Biekorf. Jaargang 45
(1939)– [tijdschrift] Biekorf– Gedeeltelijk auteursrechtelijk beschermd
[pagina 298]
| |
Dialect en folklore.DE studie van de gewesttaal omvat niet alleen den schat van de volksche benamingen der dingen, maar ook die der afgetrokken wijsgeerige denkbeelden, de vaktaal, de brabbeltaal, de ongerijmdheden, de spreekwoorden, de volkszeg, de zeispreuk, de kwelspreuk, de eedformule, de vloeken, de hartekreten, enz. De eerste vereischte tot het vorschen naar de taal van het volk in een bepaald gewest, is opmerkingsgeest en een goed geheugen; ten tweede, een laaiende liefde voor woonplaats of geboortegrond met al wat er ademt en leeft: de traditie, de zeden, de feesten en de inwoners. Tot nog toe werd de plaats waar het zanten verondersteld werd goed resultaat op te leveren, niet altijd gelukkig gekozen, en zeker is dat het diepgronden en het peilen van de ziel alleen gebeuren kan bij wederzijdsch vertrouwen van den zoeker eenerzijds en van den Vlaamschen mensch ter andere zijde. Ook de wijze van ondervraging is in menig geval niet de gewenschte en moet daarom verkeerd uitloopen, vooral wanneer de ondervraging geschiedt aan de hand van een saaie vooropgestelde vragenlijst door centrale diensten - tot het bevorderen van een methodische werkwijze - voorgeschreven.
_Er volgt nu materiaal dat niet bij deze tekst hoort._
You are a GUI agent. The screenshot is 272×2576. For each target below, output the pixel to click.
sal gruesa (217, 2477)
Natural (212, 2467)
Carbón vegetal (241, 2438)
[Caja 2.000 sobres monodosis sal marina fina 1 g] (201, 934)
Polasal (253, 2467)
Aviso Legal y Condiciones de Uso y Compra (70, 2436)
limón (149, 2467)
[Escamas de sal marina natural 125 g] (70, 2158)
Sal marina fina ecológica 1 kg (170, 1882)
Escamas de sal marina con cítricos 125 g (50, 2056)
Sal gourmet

Om te zoeken en te vinden, zal het noodig zijn: a) Een vertelling of een lied uit den mond van de volkstype te doen loskomen door vóórdoen, vóórzeggen, vóórvertellen of vóórzingen. Wanneer ik het wagen zal aan eens ouden thuiswever een strofe van het oude weverslied te zingen: ‘Djoos Vereecke reed te peerde
op nen hond die tuchtig was.
En hi vloog met z'n gat in d'eerde
dat z'n haar geblonken was!’
| |
[pagina 299]
| |
dan krijg ik van mijn luisterenden wever vijf of zes andere oude weversliederen ten beste. b) De gepaste gelegenheid uit te baten waarop de volksmensch een sluimerend, half vergeten, een in het onderbewustzijn verdrongen lied weerom te pas ziet komen om het op zijn beurt uit te galmen in een oogenblik van opgetogenheid. Toen ik iemand vroeg of hij niet wist wat dat geronk beteekent: ‘Heukel, de kneukel, de parmentier
Hedde geen geld, g' 'n drinkt geen bier.
Nen doorn in je gat, gevoel' je dat?
En nog wat?’
wist hij mij seffens te zeggen dat dit wijsje gezongen werd met andere, tijdens het kaartspel in zijn kinderjaren te Avelgem, bij gelegenheid van het opsmijten van een troef -aas, -heer, -vrouw of -zot, en dat dit geronk door een der niet spelende huisgenooten begeleid werd door het gezoem van den rommelpot. Een ander nietspelend huisgenoot had het recht het liedje op te dreunen terwijl hij op den rug van den troefsmijter trommelde. Dit levert ons dan een nieuwe bijdrage tot de kennis van het doorbrengen van den vrijen tijd vòòr het bestaan van radio. c) Ten slotte is noodig: de kennis van het dialect, in al zijn schakeeringen.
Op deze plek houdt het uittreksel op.